MealEnders: Here's What Happened After Shark Tank

Before creating the weight loss lozenge that would eventually put him on "Shark Tank," Mark Bernstein looked for a way to stop his own overeating. After a futile years-long search for a product that would help him shed a few pounds and stabilize his blood test results, the CEO began to research ways he could create a confection that would curb his appetite. He ended up creating MealEnders: a minty hard candy coated by a thin, sweet exterior meant to target consumers' minds instead of their stomachs.

MealEnders worked by overpowering the palate with a cool, almost overwhelming flavor once a meal ended. By the time a consumer finished sucking on a lozenge, the mind would have registered the body's sensation of fullness and the craving for more food would be gone. Bernstein explained this science to the Sharks — who consisted of Mark Cuban, Barbara Corcoran, Kevin O'Leary, Lori Greiner, and Robert Herjavec — during his presentation of the product.

What happened to MealEnders on Shark Tank?

During his debut on "Shark Tank," season 8, episode 19, Mark Bernstein sought $350,000 for an 8% share of his company. After his brief presentation, the CEO presented the judges with samples and revealed that he had sold $1.4 million worth of lozenges since opening sales a year and a half ago. Lori Grenier did not like the taste of the candies, and Kevin O'Leary went as far as to compare them to a "bad date." Barbara Corcoran called the product pricey but found that it did make her lose her appetite for more.

While Mark Cuban admitted that he liked the product, he didn't like that MealEnders hadn't gone viral and, at the time, was spending half its revenue on advertising. He was the first to go out, followed by Robert Herjavec immediately after. O'Leary gave Bernstein some consolation by saying he presented the first weight loss product on the show that didn't get "torn to shreds," but ultimately backed out due to not liking the minty core of the MealEnders. Grenier and Corcoran offered no deals as well, which left Bernstein without a winning offer from the Sharks.

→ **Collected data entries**
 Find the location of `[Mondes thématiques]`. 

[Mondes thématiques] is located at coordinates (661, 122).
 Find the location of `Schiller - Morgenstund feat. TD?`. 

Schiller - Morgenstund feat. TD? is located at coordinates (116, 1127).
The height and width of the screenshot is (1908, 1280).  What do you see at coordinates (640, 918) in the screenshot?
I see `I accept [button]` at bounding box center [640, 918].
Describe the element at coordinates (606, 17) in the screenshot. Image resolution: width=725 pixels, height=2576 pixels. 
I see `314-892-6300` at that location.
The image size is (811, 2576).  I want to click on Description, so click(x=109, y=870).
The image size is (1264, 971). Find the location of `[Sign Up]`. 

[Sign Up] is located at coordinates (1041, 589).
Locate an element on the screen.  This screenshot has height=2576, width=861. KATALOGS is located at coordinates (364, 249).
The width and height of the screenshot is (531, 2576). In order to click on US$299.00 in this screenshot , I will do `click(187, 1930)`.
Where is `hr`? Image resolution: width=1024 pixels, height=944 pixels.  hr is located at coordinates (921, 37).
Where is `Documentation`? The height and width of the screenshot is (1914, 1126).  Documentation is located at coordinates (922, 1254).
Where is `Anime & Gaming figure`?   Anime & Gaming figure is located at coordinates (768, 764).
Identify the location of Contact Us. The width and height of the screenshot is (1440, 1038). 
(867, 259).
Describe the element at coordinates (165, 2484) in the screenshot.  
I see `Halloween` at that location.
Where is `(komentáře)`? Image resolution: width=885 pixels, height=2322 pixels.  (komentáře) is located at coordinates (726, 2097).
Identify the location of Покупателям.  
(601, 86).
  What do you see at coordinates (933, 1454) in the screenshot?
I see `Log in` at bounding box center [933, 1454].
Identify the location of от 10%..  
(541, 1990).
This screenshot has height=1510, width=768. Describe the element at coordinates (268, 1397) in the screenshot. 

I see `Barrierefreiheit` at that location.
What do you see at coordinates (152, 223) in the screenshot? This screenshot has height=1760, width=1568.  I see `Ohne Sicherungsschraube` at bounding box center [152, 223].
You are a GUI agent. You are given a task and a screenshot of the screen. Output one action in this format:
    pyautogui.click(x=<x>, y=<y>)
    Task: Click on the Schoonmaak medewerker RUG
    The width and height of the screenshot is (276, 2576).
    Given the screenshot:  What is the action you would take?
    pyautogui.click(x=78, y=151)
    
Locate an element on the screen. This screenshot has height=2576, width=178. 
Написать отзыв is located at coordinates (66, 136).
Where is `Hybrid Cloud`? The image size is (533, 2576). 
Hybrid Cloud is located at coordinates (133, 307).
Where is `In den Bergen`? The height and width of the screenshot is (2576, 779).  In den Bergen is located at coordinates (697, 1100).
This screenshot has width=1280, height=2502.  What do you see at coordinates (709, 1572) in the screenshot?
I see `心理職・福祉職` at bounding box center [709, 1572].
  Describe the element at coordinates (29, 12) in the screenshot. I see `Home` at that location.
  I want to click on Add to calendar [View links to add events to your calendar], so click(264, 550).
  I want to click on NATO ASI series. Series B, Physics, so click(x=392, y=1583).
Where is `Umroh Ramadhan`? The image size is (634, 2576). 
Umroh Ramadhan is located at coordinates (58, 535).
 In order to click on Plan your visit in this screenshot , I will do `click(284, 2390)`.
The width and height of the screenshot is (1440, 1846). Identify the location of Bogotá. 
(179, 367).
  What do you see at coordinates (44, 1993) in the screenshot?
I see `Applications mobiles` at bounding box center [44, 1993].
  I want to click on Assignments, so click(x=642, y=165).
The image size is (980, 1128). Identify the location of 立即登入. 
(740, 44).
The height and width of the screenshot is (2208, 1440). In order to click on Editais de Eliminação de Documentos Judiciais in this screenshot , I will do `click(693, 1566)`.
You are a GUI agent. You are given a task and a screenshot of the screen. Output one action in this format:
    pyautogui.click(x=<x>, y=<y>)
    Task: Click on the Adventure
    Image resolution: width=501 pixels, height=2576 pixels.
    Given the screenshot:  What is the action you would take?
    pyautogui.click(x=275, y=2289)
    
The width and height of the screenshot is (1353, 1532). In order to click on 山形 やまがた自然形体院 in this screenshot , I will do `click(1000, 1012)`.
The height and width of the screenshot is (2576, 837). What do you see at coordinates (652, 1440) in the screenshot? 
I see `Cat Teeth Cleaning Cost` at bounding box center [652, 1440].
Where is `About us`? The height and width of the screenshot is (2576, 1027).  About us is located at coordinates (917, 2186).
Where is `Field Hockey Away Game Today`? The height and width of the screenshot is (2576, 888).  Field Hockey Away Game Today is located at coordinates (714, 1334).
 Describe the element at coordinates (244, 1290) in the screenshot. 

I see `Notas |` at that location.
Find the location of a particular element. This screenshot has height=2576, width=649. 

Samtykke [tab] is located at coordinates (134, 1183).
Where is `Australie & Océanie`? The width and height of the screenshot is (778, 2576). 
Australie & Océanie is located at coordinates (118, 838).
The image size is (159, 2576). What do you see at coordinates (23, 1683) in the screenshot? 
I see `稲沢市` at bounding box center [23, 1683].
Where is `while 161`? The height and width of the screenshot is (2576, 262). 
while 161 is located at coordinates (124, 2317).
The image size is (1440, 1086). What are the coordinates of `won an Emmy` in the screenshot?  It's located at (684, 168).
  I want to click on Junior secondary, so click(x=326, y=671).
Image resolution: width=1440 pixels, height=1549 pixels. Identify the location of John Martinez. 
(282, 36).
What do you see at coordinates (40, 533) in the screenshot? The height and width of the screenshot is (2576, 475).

→ **WHAT IS BEING ASKED**
Copy word for word the part of the MealEnders article starting with "During his debut" and going on through "appetite for more.". These records were taken from a separate source.

→ **EXERCISE RESULT**
During his debut on "Shark Tank," season 8, episode 19, Mark Bernstein sought $350,000 for an 8% share of his company. After his brief presentation, the CEO presented the judges with samples and revealed that he had sold $1.4 million worth of lozenges since opening sales a year and a half ago. Lori Grenier did not like the taste of the candies, and Kevin O'Leary went as far as to compare them to a "bad date." Barbara Corcoran called the product pricey but found that it did make her lose her appetite for more.